My theory -- which I need help to validate -- is that I can continue using the code as is, without putting in explicit synchronization. It goes like this: At the time that validProgramCodes are updated, the value of validProgramCodes is always good -- it is a pointer to either the new or the old hashmap. This is the assumption upon which everything hinges. A reader who has the old hashmap is okay; he can continue to use the old value, as it will not be garbage collected until he releases it. Each reader is transient; it will die soon and be replaced by a new one who will pick up the new value.

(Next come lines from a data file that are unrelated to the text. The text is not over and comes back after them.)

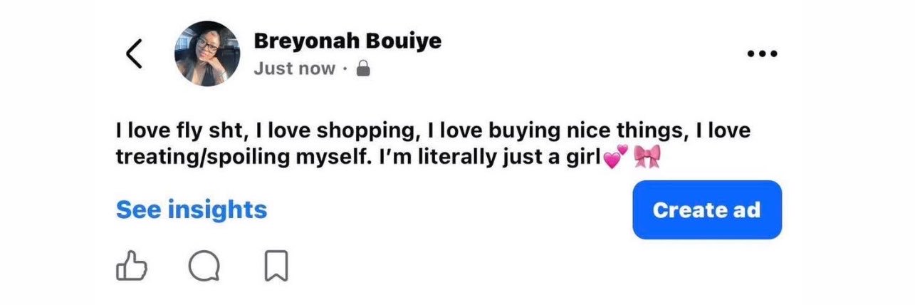Like the post with the thumbs-up icon
Screen dimensions: 915x305
(x=131, y=267)
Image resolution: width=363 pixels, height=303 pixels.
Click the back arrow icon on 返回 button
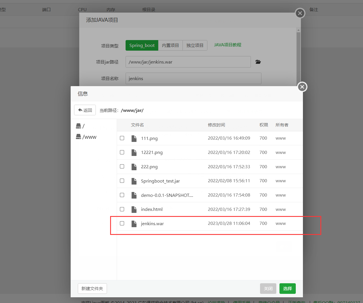click(x=81, y=110)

Does this hold water? My main goal is to avoid costly synchronization and blocking in the overwhelming majority of cases where no update is happening. We only update once per hour or so, and readers are constantly flickering in and out.
Use Volatile
Is this a case where one thread cares what another is doing? Then the JMM FAQ has the answer:
Most of the time, one thread doesn't care what the other is doing. But when it does, that's what synchronization is for.
In response to those who say that the OP's code is safe as-is, consider this: There is nothing in Java's memory model that guarantees that this field will be flushed to main memory when a new thread is started. Furthermore, a JVM is free to reorder operations as long as the changes aren't detectable within the thread.

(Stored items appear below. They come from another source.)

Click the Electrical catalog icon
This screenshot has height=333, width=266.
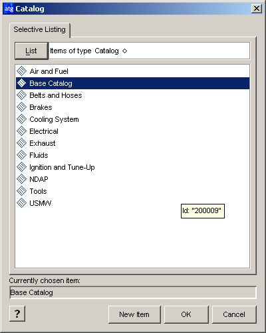pyautogui.click(x=21, y=131)
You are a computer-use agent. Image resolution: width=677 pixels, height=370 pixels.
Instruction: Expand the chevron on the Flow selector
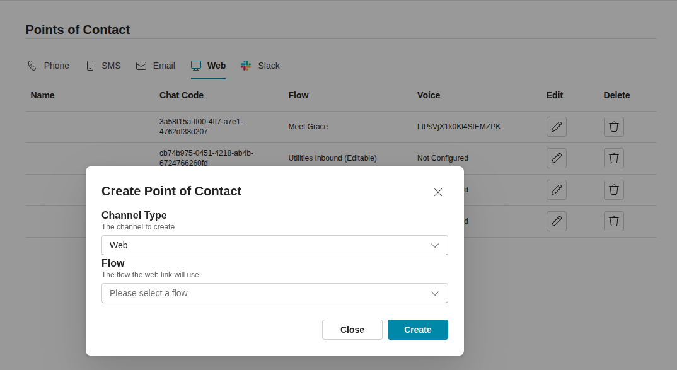click(x=434, y=292)
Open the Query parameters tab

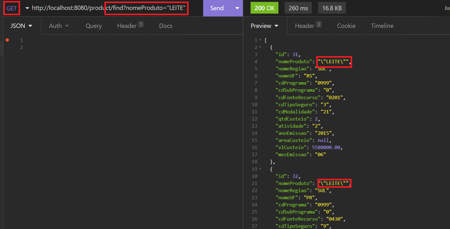tap(94, 26)
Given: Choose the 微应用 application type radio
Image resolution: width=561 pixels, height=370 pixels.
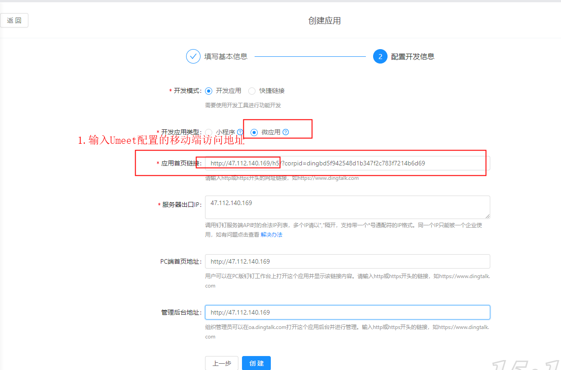Looking at the screenshot, I should tap(254, 132).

Theoretically speaking, the reader threads are not guaranteed to see the "write" to validProgramCodes. In practice, they eventually will, but you can't be sure when.
I recommend declaring the validProgramCodes member as "volatile". The speed difference will be negligible, and it will guarantee the safety of your code now and in future, whatever JVM optimizations might be introduced.
Here's a concrete recommendation:
import java.util.Collections;
class Metadata {
private volatile Map validProgramCodes = Collections.emptyMap();
public Map getValidProgramCodes() {
return validProgramCodes;
}
public void setValidProgramCodes(Map h) {
if (h == null)
throw new NullPointerException("validProgramCodes == null");
validProgramCodes = Collections.unmodifiableMap(new HashMap(h));
}
}
Immutability
In addition to wrapping it with unmodifiableMap, I'm copying the map (new HashMap(h)). This makes a snapshot that won't change even if the caller of setter continues to update the map "h". For example, they might clear the map and add fresh entries.
Depend on Interfaces
On a stylistic note, it's often better to declare APIs with abstract types like List and Map, rather than a concrete types like ArrayList and HashMap. This gives flexibility in the future if concrete types need to change (as I did here).
Caching
The result of assigning "h" to "validProgramCodes" may simply be a write to the processor's cache. Even when a new thread starts, "h" will not be visible to a new thread unless it has been flushed to shared memory. A good runtime will avoid flushing unless it's necessary, and using volatile is one way to indicate that it's necessary.
Reordering
Assume the following code:
HashMap codes = new HashMap();
codes.putAll(source);
meta.setValidProgramCodes(codes);
If setValidCodes is simply the OP's validProgramCodes = h;, the compiler is free to reorder the code something like this:
1: meta.validProgramCodes = codes = new HashMap();
2: codes.putAll(source);
Suppose after execution of writer line 1, a reader thread starts running this code:
1: Map codes = meta.getValidProgramCodes();
2: Iterator i = codes.entrySet().iterator();
3: while (i.hasNext()) {
4: Map.Entry e = (Map.Entry) i.next();
5: // Do something with e.
6: }
Now suppose that the writer thread calls "putAll" on the map between the reader's line 2 and line 3. The map underlying the Iterator has experienced a concurrent modification, and throws a runtime exception—a devilishly intermittent, seemingly inexplicable runtime exception that was never produced during testing.
Concurrent Programming
Any time you have one thread that cares what another thread is doing, you must have some sort of memory barrier to ensure that actions of one thread are visible to the other. If an event in one thread must happen before an event in another thread, you must indicate that explicitly. There are no guarantees otherwise. In practice, this means volatile or synchronized.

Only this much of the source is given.